Yale: I've got three Eden World Tour 800 amps for these shows. I use them in bridged mono, so I put the whole signal through the whole rig. I'm not a big fan of that bi-amped sound, it really doesn't work for me. I'd rather have a full-range signal going to all the speakers. I don't use any EQ, so I get this big, massive punch. It's basically 1500 watts going into one cab, which sounds great and means we don't actually have to turn them up very loud. So I have two heads with one back-up and a 1000 watt Eden power amp which powers an Iso-box off stage. In the States I generally have another stack on Kyle's side of the stage. That's kind of for the look of things, but it means that wherever I am on stage, I can just lean back a little and feel the bass, it's something you miss with the in-ear monitors that we use.
Do the cabs contain a mixture of 10-inch and 15-inch speakers, or do you have a preference for one over the other?
Yale: The cabs are all 4x10-inches. When I was in college I used to use a Gallien-Krueger head with a Hartke 4x10-inches and a 1x15-inch and I liked the sound of that, but these Edens really reproduce the low end well. They're really fat down there, but really tight too. Whether that's the porting of the cabinets or whatever I don't know but it really works. It's a very high-fidelity, amazing full frequency sound and I noticed a huge difference when I moved over to Eden and the StingRay. It was like night and day. But it really revealed any sloppiness in my playing, maybe because the speakers react so quickly and are more sensitive than what I had before. I'm not positive, but it definitely made a tangible difference. And it certainly made me play better. Well, that and the 500 shows.

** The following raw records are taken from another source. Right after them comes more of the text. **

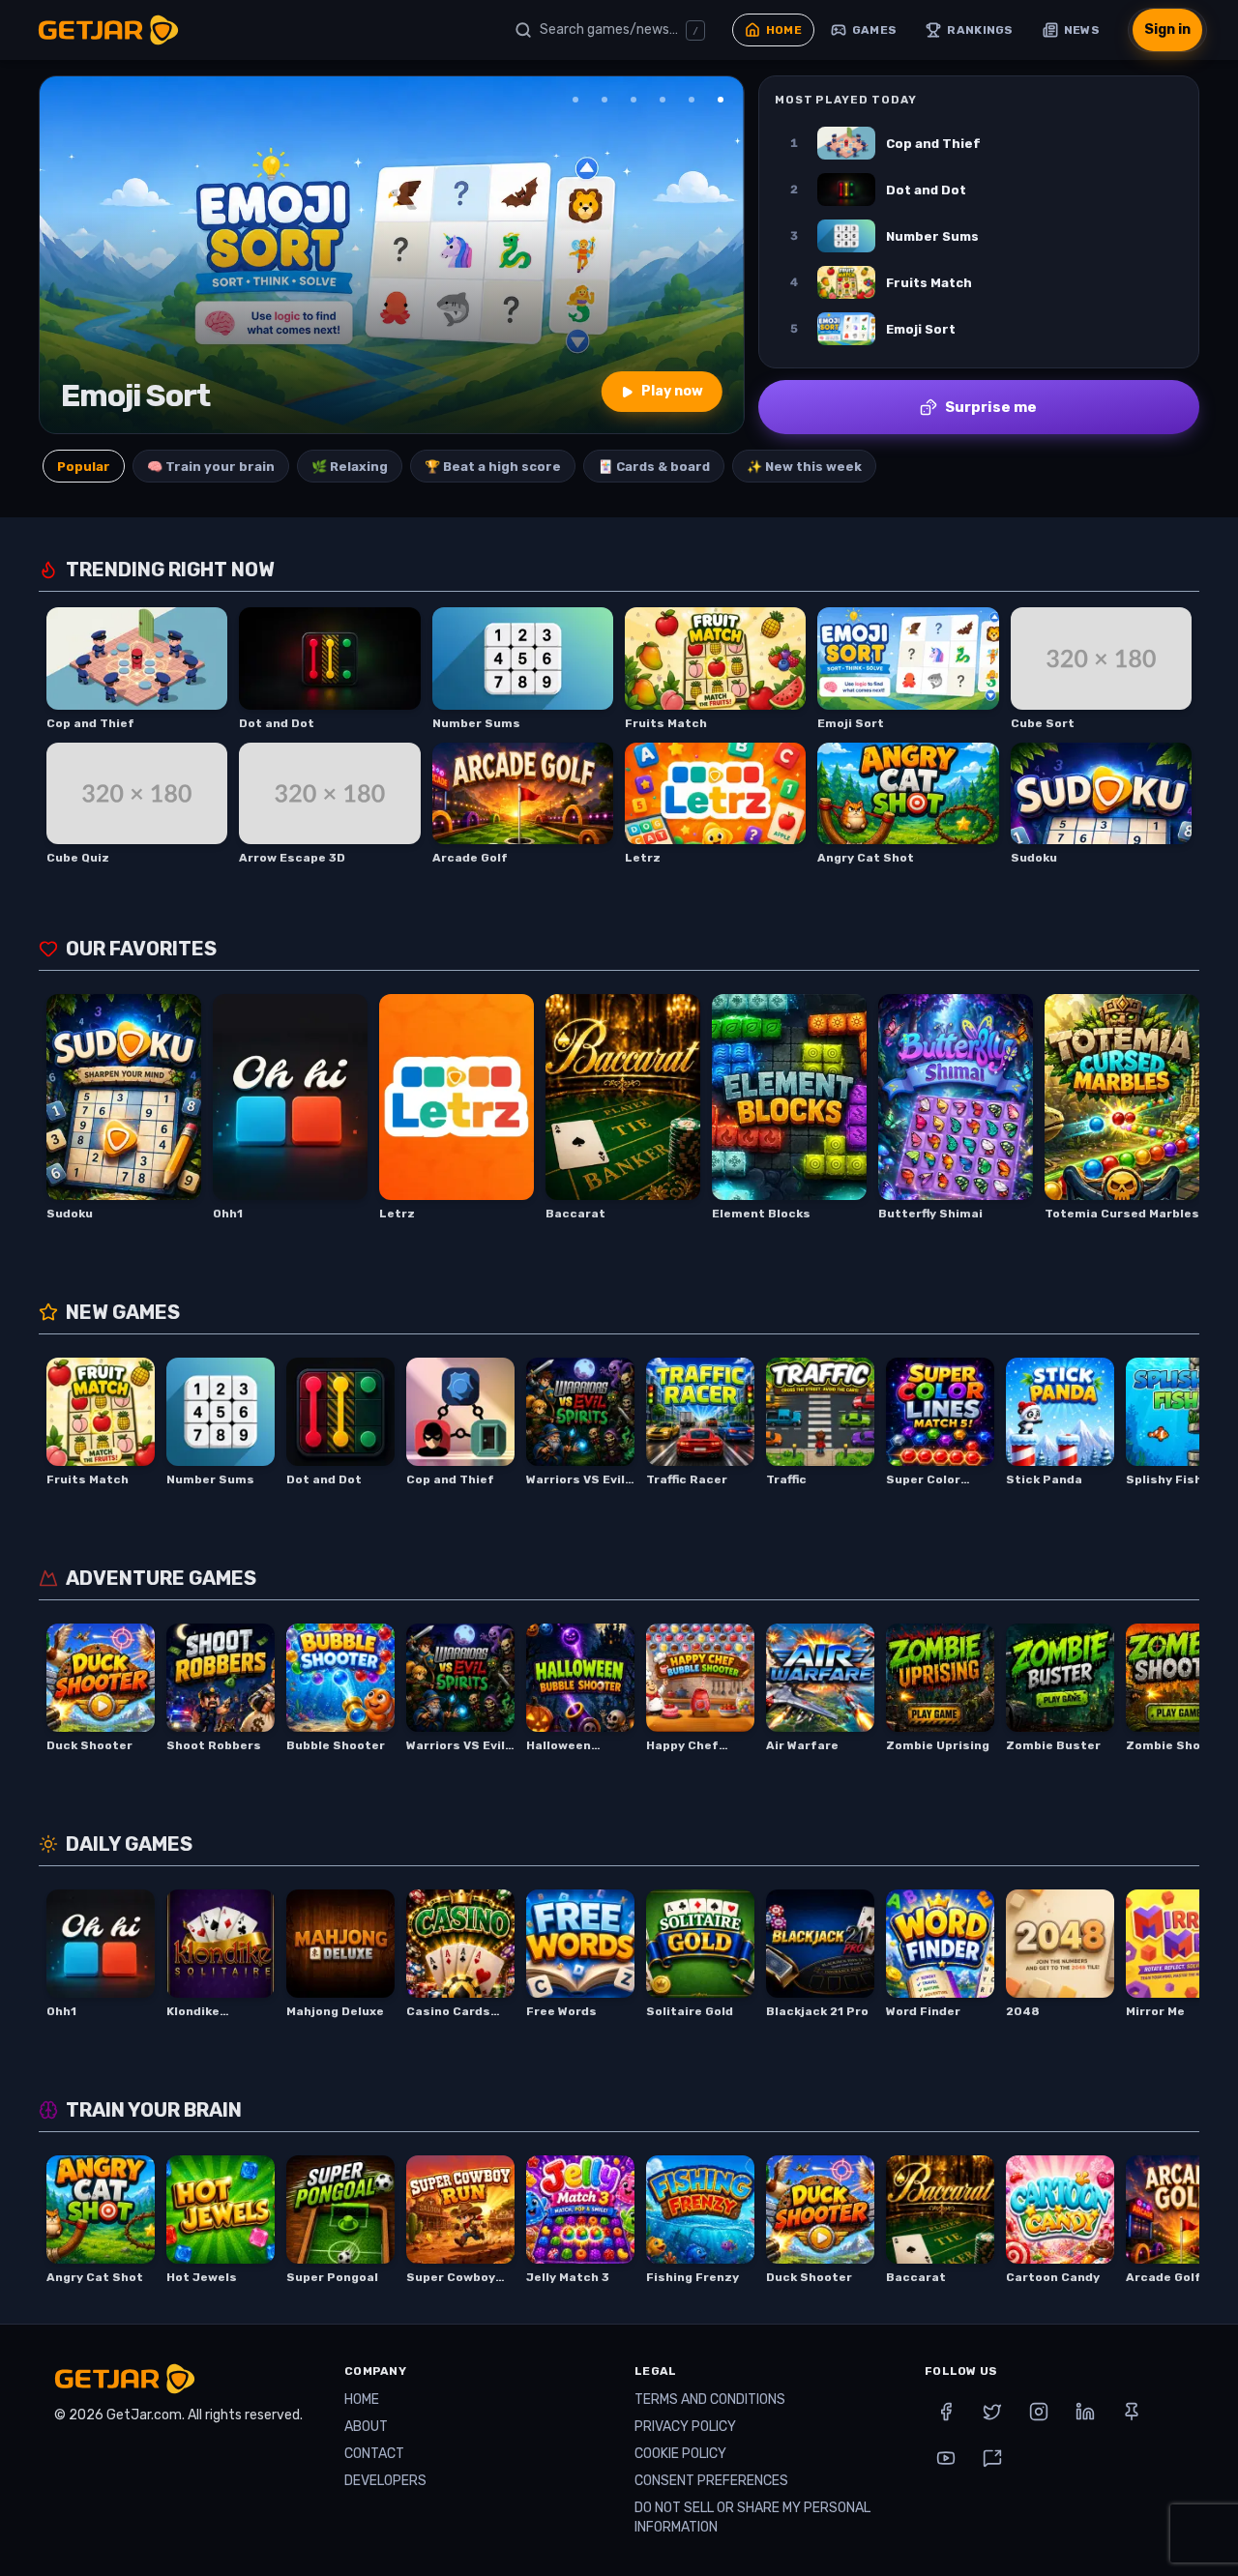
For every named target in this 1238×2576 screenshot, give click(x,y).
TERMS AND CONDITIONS (709, 2399)
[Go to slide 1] (575, 99)
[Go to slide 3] (633, 99)
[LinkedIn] (1085, 2411)
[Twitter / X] (992, 2411)
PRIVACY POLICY (685, 2426)
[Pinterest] (1131, 2411)
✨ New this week (804, 466)
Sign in (1167, 29)
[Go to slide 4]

You've got a good few gigs in Europe to look forward to. But isn't there a temptation just to play places like Australia, the US and Canada, where you're already really big? Is it really that important to be successful over here?
Cook: It's really important to me, personally, to do well in England, because I love a lot of English music. I mean obviously there's the Beatles and the whole heritage that this country has, but new stuff like the last Supergrass album is amazing. I love that record, although I guess it just goes over the heads of a lot of Americans, the Foo Fighters aside.